Magnetic resonance imaging (MRI) has had multiple decades of medical diagnostic success, due to its remarkable and widely variable soft-tissue contrast, as well as a wide range of functional and quantitative tissue properties, such as kinetic exchange parameters,1 oxygen metabolism,2 temperature,3 pH,4 elastic modulus,5 and more. In the midst of these successes, due to the inherent complexity of spatial localization in MRI, all MRI is subject to some degree of geometric distortion. In the typical diagnostic scenario, a limited degree of geometric distortion is not an impediment to a successful radiological assessment. However, in a number of specialized and emerging applications, such as stereotactic surgery,6 radiotherapy guidance and planning,7 and most recently emerging positron emission tomography (PET)-MR hybrids,8 geometric inaccuracy is in general much less tolerable. The PET-MR hybrid, for example, will depend heavily on accurate fusion between anatomic images and the measured activity of PET tracers. As such, any geometric mispositioning of the anatomic features in the MR image will compromise the diagnostic potential of the hybrid device.

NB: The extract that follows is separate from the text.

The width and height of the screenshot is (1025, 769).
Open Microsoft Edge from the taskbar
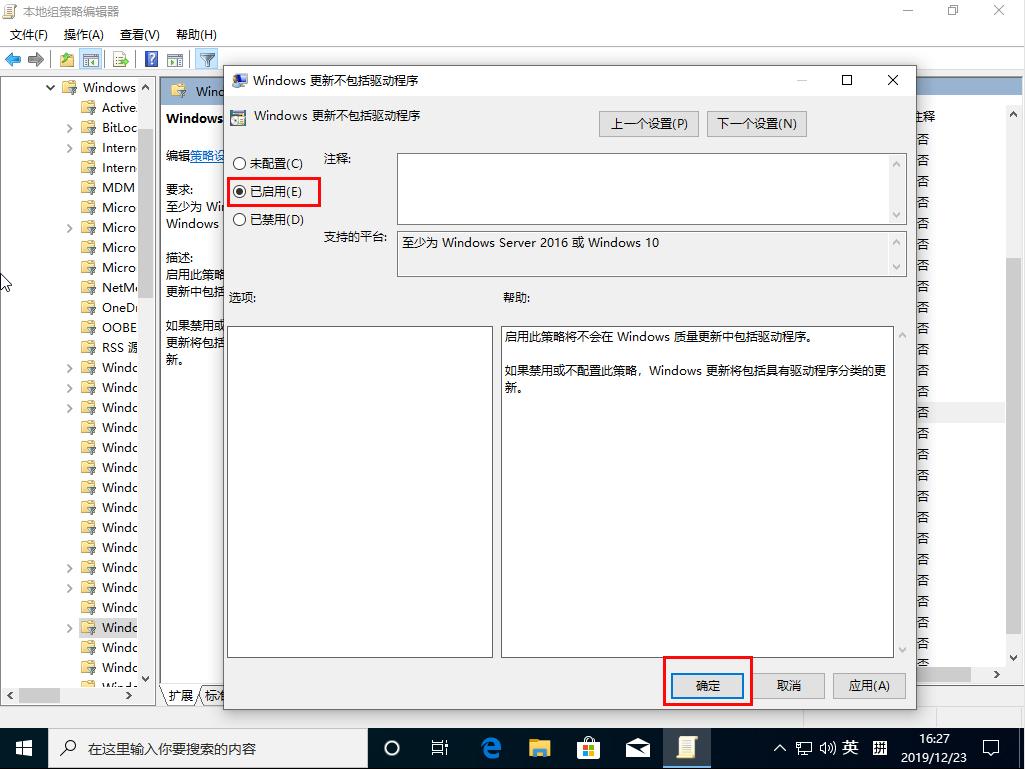489,747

Traditional MR reconstruction relies on two primary assumptions: the homogeneity of the primary magnetic field (B0) over the field of view (FOV), and the linearity of the magnetic gradient fields imposed on the FOV during the slice-selection and spatial encoding components of the pulse sequence used to acquire data. Any deviation from either of these ideal assumptions will result in some degree of geometric signal misplacement. The linearity of the gradient fields is dependent on the design and construction of their generating coils, which are carefully optimized to maximize linearity while minimizing such parameters as power loss, stored energy, and torque.9 Any remaining nonlinearity cannot be remedied during the scan, and therefore its image-distorting effects must be tolerated or subjected to some sort of postprocessing to attempt retrospective removal. The B0 field, unlike the fields produced by the gradients, is expected to be static and unchanging over time. This opens up opportunities to amend any defects in field distribution that would be unachievable or impractical in the rapid and varying dynamic of applied gradient fields. The process of amending the inhomogeneous field to create a more uniform B0 is known as shimming.

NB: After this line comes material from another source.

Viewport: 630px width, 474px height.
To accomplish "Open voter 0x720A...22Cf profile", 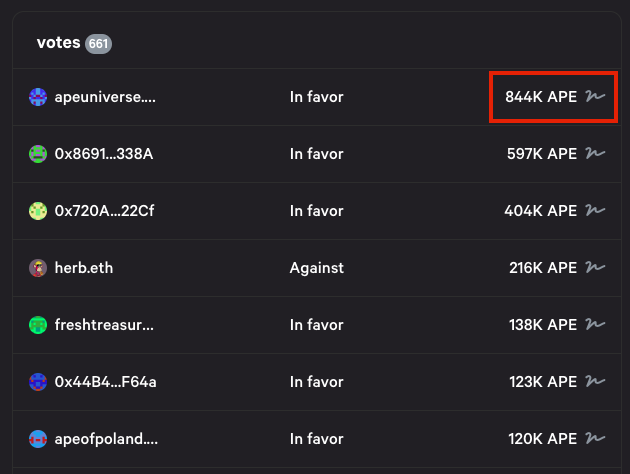I will 104,211.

One might question the need for pursuing this type of shimming, since as alluded to before, there are established postacquisition methods for managing MRI geometric distortion. In fact, the trend to shorter, wider bores, open-magnet designs, and more responsive gradients has in general necessitated a greater reliance on postprocessing to counter image distortion, due to inherent difficulties in constructing homogeneous B0 fields and linear gradient fields under these increasingly nonideal physical restrictions.10 However, while in theory the geometric distortions resulting from B0 inhomogeneity and nonideal gradient fields can be corrected (provided their spatial distributions can be accurately mapped), such implementations as those found on commercial systems have been found to be at times insufficient for applications requiring high geometric fidelity (for FOV larger than 20 cm).11 Further, even if these implementations are made fully optimal, there remain two fundamental reasons why shimming will always continue to be important, if not essential. Firstly, in the presence of large short-range variation in B0, such as that induced by tissue-susceptibility variation, an imaging sequence utilizing a weak spatial encoding gradient (or effective gradient) can generate a distortion pattern that results in the buildup of signal from a range of anatomic sources. Most correction algorithms assume a one-to-one correspondence in true and distorted image signal, and are thus thwarted by severe signal overlap. Secondly, geometric accuracy is only one unsavory consequence of a nonuniform B0. Others include spatial signal fall-off, particularly when using a gradient-echo type of image, banding artifacts, and the inability to successfully suppress selective tissue types based on resonance (commonly used for fat suppression in the clinic), just to name a few.

Shimming to create a more homogeneous B0 field is by no means new. In fact, the mathematical formalism used to describe and create active hardware components to correct for B0 distortion, pioneered in 1958 by Golay,12 is routinely used today throughout the MRI community. However, the ever-present demand for improvement in performance, as well as the continued pressure toward the use and exploration of higher clinical field strengths, have revealed limitations with this approach that have led to the investigation of new methods. A thorough review on shimming techniques for brain imaging was published by Koch et al in 2009,13 and includes a number of these new approaches. This present work, although touching on background and existing technologies, will emphasize current developments and research directions, which have been developing rapidly in the recent years.

Background

Classifications of B0 inhomogeneity sources

While the effects of B0 inhomogeneity on image appearance are consistent regardless of the cause, the considerations required to combat the inhomogeneous field will vary depending on the time frame for which it is present. For this reason, it will be valuable to briefly outline the various contributors to B0 variation within the imaging volume of an MRI unit.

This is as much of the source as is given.